I wasn't able to answer, but that didn't seem to faze her. After a few seconds the door was creaking at its hinges across the carpet and a wash of bright industrial light taking over my cave.

"Why are you always in the dark?"

Then she gasped, loudly, as she saw my face. "What has HAPPENED to you?!!"

"It's a face mask, Mum." I tore off the sheet with my hand and gestured irritably at my oily skin. "It's for the pimple on my cheek."

"Oh." She blinked blankly in a failed recovery and tried vacantly to find it. "Where?"

I pointed more narrowly at the spot on my jowl. "See?"

Stepping forward and peering closer, she seemed to frown in consternation as she examined the puffiness. I got a hmmph and a nod in reply.

"That's pretty bad."

"I know."

"No – I didn't mean it like that."

"I know. Don't worry."

"Okay."

Her hands grasped the back of my swivelling chair as she backed away and leant against it in her work skirt, crossing her long legs at the ankles. There was a brief exhale before she started talking again.

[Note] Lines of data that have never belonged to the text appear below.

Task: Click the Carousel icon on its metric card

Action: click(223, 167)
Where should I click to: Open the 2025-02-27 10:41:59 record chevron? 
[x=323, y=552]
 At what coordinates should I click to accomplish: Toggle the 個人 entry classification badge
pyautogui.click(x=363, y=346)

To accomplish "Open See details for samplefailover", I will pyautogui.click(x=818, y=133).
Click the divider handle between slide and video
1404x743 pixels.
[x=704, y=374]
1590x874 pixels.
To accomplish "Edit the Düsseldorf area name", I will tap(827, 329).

"I need you down for dinner tonight."

"Alright."

I only realised the silence was dissatisfaction, not the usual awkwardness, when I saw her chewing her lip. She was doing it in the same way I did; shredding the corner cushioning with an incisor, rolling it between her teeth like a joint. Her brows were furrowed to a fault.

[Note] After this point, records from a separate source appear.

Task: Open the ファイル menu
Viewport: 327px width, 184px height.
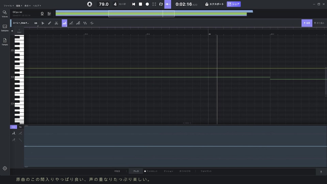Action: click(9, 6)
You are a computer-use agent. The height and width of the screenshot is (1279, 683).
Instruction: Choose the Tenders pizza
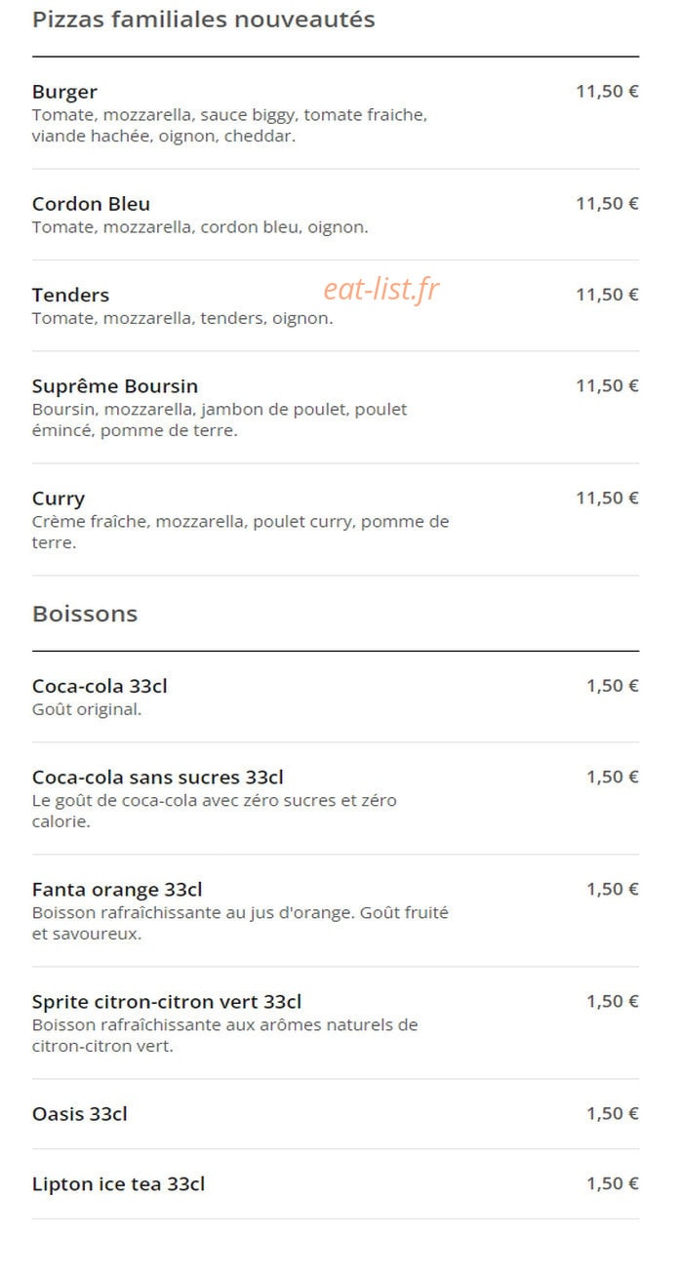click(x=336, y=305)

"What's wrong?" I poised the question as I shuffled up on the bed, preparing myself for some unsavoury snag on my defences.

She sighed, still tugging at her lip, before freeing it with a grimace. "It's Tony," she said. "He – well, he's a very family-centred man. He wants to have dinner with us – and meet you, specifically, before we –" she swallowed, throatily "– take things further."